P.S.: When you find this option, disable BD Realtime Protection before compacting the folders, so it won't block access to the infected e-mails, therefore preventing Thunderbird from deleting them.

IllNeverHaveYouAgain

Hello GayusMarius,

BitDefender might detect false positives (legit files, detected as infected), but one thing I can say for sure: it does not "invent" infections. If a file is scanned, then it is present on your HDD.

Just like physical files, e-mails are not completely deleted when you delete them from Thunderbird. They are somehow hidden, and probably that's why BD still detects them.

The e-mails are completely removed when you compact the files. "Compacting" the files actually means "removing all un-necessary data from the database, such as deleted e-mails". In Thunderbird, you should find an option like: Compact folders, Compress folders, etc.... I'm not using Thunderbird, so I cannot say for sure what the function is called and where it is placed, but in Outlook Express it is placed in File -> Folder -> Compact.

Hope this helps.

Cris.

P.S.: When you find this option, disable BD Realtime Protection before compacting the folders, so it won't block access to the infected e-mails, therefore preventing Thunderbird from deleting them.

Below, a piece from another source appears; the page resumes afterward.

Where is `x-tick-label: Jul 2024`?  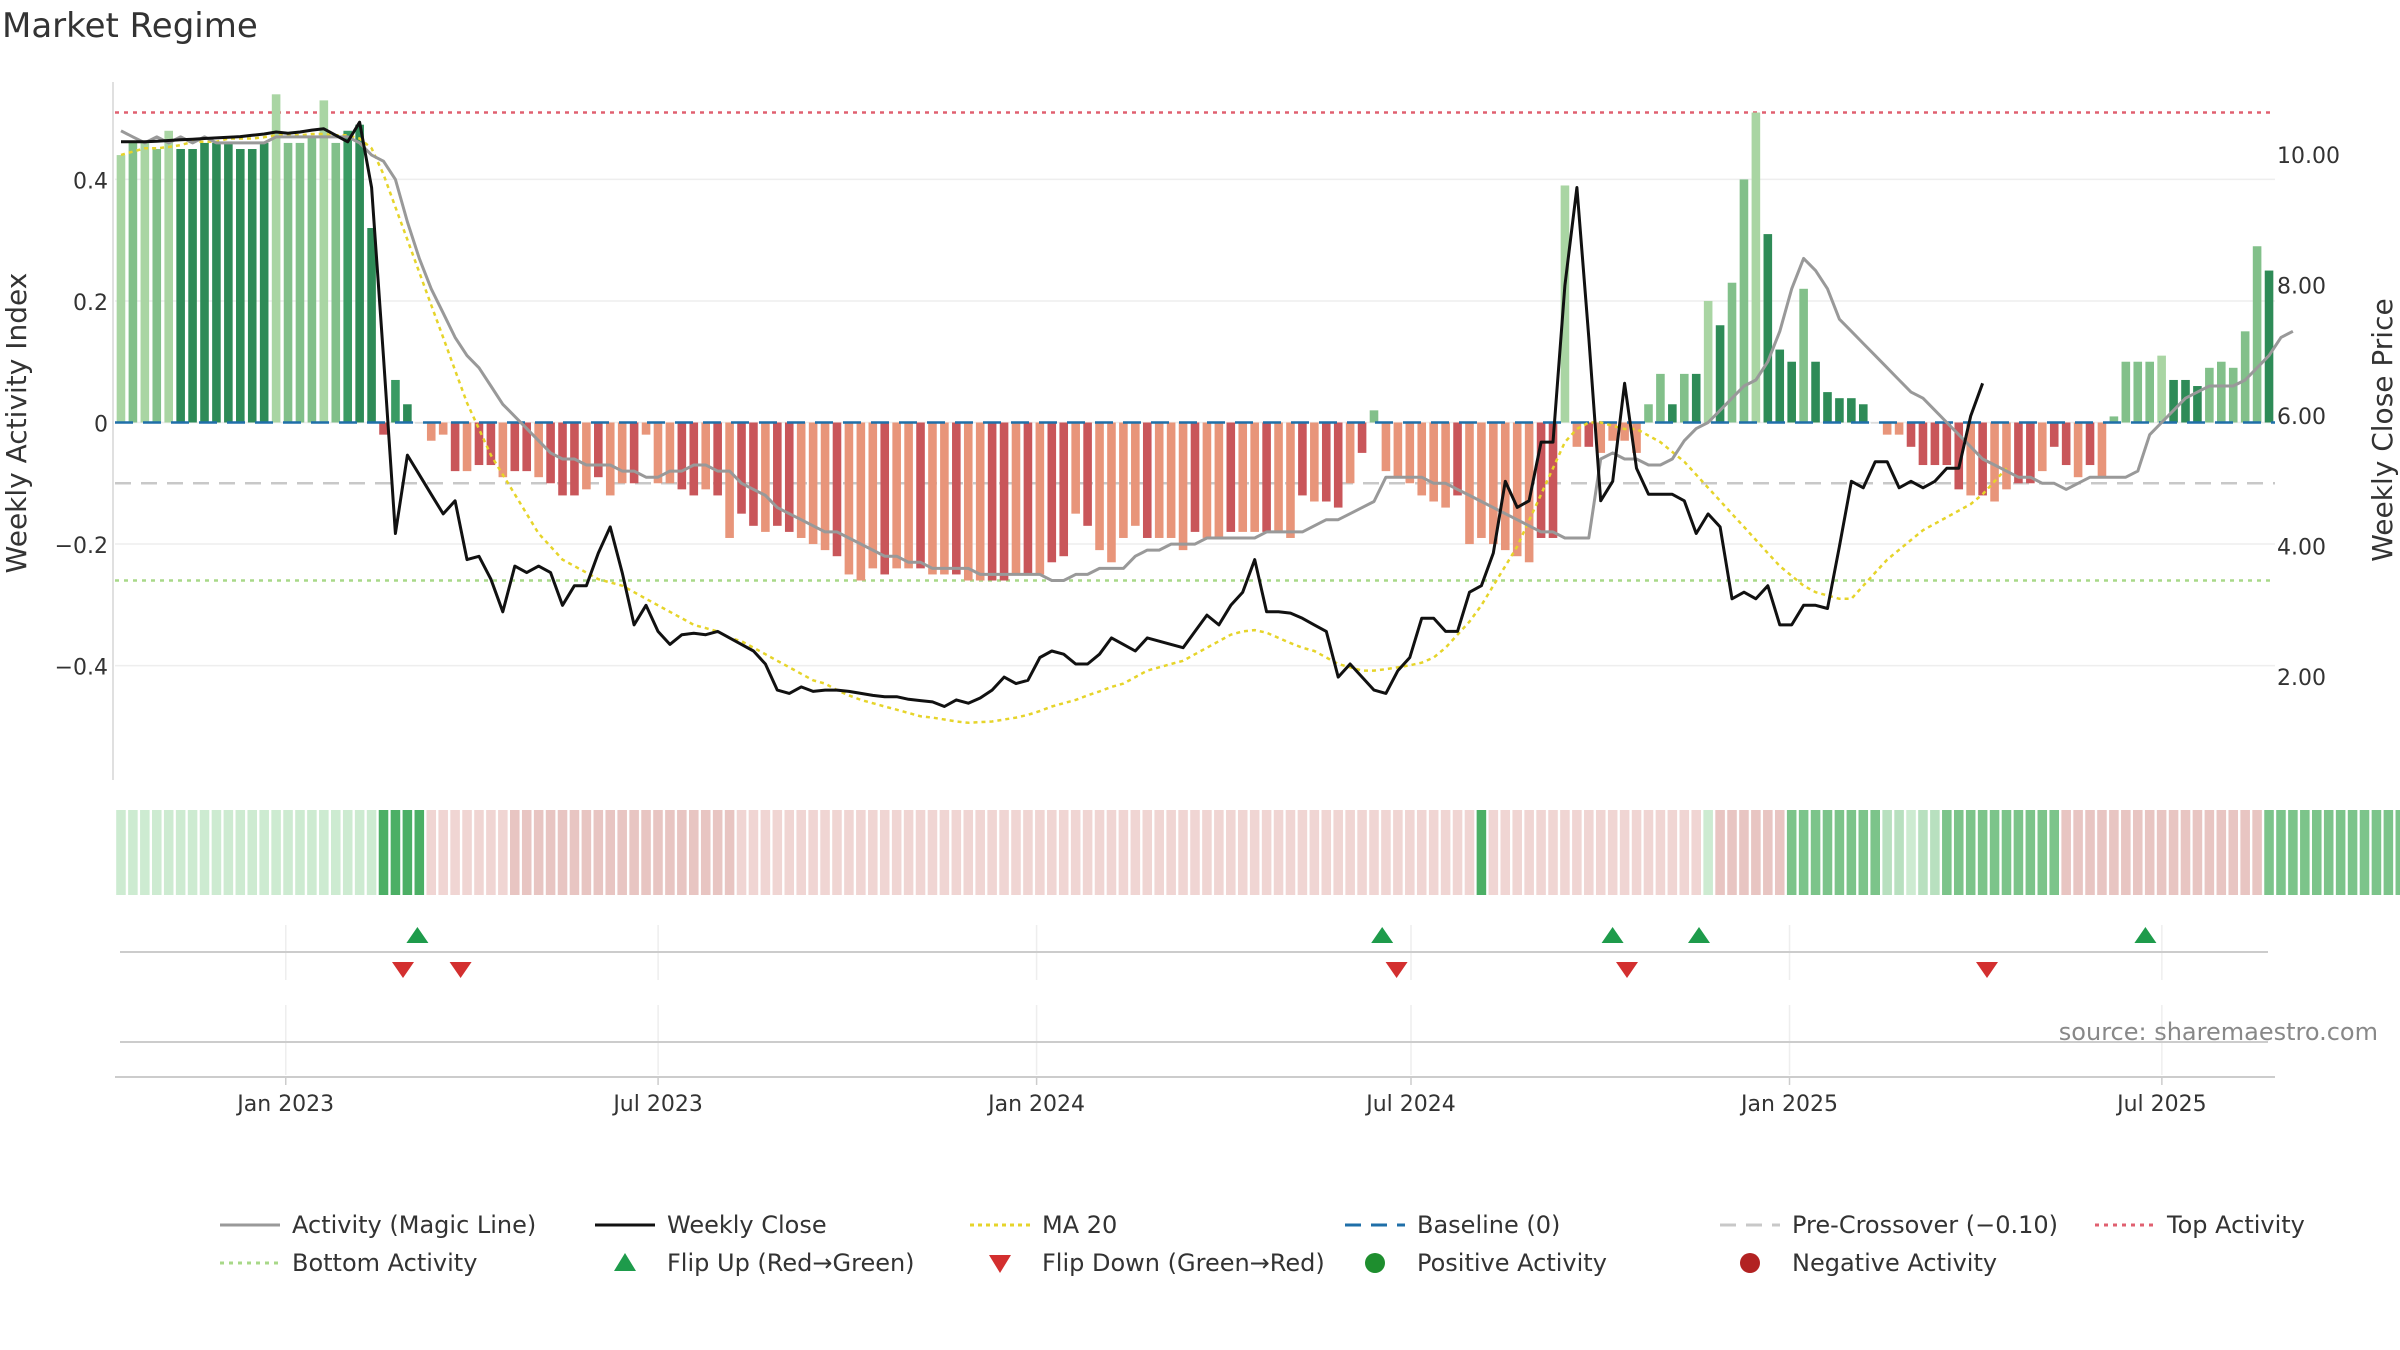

Thanks so much. I always wondered what "compacting files" meant when Thunderbird was doing it. I turned it off on all my Thunderbird profiles across my PCs so they all have these "phantom" e-mail infections popping up. I'll turn compacting back on. I always thought it was like compression that compressed archives undergo.